US Debates Promising ‘No First Use’ Of Nuclear Weapons

Authored by Jason Ditz via AntiWar.com,

For the handful of nations armed with nuclear weapons, the circumstances under which they’d be used are always an important consideration. This is particularly true of the United States, which has one of the world’s largest arsenals, and is the only nation that has used nuclear arms offensively during a war.

Often debated, but as yet never confirmed, is the possibility of “no first use,” a promise to the world that the US won’t attack anybody with nuclear arms. At present, China is the only nuclear power with a no first use policy, while India has a somewhat more limited promise not to nuke non-nuclear states. The US has so far refused calls to take such a position.

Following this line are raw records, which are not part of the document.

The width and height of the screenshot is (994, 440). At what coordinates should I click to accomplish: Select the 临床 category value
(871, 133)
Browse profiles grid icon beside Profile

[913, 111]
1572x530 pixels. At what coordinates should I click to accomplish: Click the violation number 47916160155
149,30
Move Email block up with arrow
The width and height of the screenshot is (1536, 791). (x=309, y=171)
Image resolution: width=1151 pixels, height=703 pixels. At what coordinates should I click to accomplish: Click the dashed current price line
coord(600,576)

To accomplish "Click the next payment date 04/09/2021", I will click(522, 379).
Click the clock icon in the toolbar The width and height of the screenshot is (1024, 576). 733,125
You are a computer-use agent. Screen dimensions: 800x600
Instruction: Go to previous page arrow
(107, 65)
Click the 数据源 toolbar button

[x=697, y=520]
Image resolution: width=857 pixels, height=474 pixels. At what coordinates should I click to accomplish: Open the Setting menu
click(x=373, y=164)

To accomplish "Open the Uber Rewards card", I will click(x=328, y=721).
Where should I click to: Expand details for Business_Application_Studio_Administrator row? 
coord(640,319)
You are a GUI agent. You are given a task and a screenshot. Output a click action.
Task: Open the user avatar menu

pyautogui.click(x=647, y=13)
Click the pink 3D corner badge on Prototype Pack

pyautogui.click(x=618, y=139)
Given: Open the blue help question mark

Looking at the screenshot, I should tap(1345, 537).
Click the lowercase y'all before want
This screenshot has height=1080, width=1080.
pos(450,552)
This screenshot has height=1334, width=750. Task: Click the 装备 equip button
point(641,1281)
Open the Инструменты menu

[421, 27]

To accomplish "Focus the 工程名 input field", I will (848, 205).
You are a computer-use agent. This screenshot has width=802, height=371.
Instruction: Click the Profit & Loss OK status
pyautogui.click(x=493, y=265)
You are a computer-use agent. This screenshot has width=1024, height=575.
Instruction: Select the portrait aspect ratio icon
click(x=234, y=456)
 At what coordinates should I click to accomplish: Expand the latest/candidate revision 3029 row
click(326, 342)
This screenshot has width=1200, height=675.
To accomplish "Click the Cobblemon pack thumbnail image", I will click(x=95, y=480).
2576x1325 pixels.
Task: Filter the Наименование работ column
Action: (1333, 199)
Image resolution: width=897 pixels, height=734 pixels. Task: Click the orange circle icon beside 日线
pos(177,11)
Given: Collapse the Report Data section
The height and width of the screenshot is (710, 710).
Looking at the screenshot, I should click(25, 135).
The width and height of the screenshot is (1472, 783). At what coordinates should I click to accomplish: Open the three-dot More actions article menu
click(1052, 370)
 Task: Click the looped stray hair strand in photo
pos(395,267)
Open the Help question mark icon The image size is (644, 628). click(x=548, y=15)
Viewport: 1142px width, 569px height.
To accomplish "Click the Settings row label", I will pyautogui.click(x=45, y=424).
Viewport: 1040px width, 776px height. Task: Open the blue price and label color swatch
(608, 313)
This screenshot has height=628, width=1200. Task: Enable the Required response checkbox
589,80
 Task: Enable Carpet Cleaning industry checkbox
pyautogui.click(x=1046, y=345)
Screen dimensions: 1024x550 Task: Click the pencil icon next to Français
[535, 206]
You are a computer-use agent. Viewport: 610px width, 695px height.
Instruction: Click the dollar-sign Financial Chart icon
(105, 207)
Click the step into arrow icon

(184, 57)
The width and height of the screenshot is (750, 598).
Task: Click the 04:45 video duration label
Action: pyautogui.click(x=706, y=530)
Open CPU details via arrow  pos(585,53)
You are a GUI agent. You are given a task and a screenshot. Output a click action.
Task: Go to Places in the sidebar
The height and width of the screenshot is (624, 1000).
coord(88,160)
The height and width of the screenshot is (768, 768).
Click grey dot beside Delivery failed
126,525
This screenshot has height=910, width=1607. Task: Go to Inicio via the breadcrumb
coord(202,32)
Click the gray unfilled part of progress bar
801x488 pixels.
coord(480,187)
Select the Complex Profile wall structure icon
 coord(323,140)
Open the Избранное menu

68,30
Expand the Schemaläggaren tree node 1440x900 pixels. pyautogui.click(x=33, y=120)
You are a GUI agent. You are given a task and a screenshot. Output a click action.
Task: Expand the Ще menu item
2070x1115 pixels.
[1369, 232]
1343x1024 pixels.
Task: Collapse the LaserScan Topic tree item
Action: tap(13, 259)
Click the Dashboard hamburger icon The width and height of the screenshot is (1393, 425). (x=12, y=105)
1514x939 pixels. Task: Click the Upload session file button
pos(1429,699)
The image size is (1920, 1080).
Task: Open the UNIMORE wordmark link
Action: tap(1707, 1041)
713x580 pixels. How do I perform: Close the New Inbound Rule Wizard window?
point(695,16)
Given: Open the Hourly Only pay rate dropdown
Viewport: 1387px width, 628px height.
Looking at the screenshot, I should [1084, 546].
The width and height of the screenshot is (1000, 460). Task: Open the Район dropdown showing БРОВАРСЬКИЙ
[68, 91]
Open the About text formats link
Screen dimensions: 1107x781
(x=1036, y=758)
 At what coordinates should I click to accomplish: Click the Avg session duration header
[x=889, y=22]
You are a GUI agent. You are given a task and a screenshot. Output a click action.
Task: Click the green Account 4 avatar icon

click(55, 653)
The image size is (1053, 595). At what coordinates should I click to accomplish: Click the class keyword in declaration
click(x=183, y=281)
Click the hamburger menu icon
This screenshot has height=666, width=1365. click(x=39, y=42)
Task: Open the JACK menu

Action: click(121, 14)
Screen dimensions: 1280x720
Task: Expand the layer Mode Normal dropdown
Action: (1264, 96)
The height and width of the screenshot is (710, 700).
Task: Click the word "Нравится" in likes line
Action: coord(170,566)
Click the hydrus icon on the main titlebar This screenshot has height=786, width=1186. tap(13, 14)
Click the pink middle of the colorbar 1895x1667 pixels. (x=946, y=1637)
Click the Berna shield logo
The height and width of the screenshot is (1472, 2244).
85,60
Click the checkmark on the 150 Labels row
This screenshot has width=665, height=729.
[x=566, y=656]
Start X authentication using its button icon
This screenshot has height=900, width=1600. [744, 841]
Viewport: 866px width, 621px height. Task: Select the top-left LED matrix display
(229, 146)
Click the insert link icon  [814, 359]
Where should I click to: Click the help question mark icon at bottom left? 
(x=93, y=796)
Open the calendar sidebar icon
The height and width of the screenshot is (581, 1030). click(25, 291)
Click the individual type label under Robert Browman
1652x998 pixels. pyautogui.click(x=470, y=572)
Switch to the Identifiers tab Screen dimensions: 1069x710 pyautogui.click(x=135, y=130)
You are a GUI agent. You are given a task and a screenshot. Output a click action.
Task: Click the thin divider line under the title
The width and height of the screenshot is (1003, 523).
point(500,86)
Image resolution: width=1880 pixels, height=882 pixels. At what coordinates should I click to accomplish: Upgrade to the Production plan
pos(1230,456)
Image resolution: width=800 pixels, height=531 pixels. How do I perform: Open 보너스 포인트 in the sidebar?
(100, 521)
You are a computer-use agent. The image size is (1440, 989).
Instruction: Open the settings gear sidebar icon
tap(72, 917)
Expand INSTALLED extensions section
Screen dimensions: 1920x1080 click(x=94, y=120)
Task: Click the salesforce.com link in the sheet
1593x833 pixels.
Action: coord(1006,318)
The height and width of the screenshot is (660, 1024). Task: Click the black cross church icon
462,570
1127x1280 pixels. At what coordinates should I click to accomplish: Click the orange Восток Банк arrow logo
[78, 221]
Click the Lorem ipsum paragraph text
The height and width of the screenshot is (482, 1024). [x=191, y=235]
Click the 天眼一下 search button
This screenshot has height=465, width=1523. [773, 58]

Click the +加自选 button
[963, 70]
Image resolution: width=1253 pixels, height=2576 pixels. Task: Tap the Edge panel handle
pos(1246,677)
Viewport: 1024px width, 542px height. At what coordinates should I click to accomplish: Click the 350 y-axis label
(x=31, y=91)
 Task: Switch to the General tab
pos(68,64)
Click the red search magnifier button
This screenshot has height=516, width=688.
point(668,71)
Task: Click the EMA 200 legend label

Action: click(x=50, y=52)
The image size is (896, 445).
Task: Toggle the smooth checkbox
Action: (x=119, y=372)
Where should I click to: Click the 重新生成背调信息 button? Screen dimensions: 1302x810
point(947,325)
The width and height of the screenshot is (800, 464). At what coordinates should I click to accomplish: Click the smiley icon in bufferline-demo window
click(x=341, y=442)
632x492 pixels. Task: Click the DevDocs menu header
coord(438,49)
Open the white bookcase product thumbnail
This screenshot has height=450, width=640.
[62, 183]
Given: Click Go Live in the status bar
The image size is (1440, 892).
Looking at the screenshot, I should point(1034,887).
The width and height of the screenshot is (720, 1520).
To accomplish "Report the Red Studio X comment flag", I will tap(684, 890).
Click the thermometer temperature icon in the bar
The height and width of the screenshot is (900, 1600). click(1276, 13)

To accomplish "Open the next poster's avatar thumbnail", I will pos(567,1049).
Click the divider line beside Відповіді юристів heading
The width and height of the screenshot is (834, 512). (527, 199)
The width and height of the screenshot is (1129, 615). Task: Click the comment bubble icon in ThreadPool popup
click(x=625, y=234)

The “nuclear football” which accompanies the US president everywhere he travels, via CBS

President Biden is in the process of debating a new nuclear posture like finally making a “no first use” pledge. The Obama Administration was reportedly close to such a move, but ultimately changed its mind.

The upshot would be that nuclear first strikes are morally unconscionable, and that the “no first use” policy is really a bare minimum of decency, even if it is a level of decency above and beyond not having actively started a nuclear holocaust yet.

The debate is likely to be a high-profile one, as despite the straightforward ethical decision there are some outspoken proponents who favor the US remaining ambiguous on who it will nuke, and when. Biden is believed to be at least considering “no first use,” and Sen. Jim Risch (R-ID) is positioning himself as the primary opponent, claiming US allies are “very, very upset” with the prospect of changing posture.

Sen. Risch, the ranking member of the Foreign Relations Committee, suggested that such a pledge would give comfort to the enemy, adding that “there are scenarios where you can imagine a first strike.”

Advocates say a proper policy change would reduce the chances of getting into a civilization-ending nuclear war with China or Russia by reducing the risk that either of them comes to the mistaken belief that the US is about to nuke them. Throughout the Cold War, such confusion happened, and nearly resulted in devastating exchanges.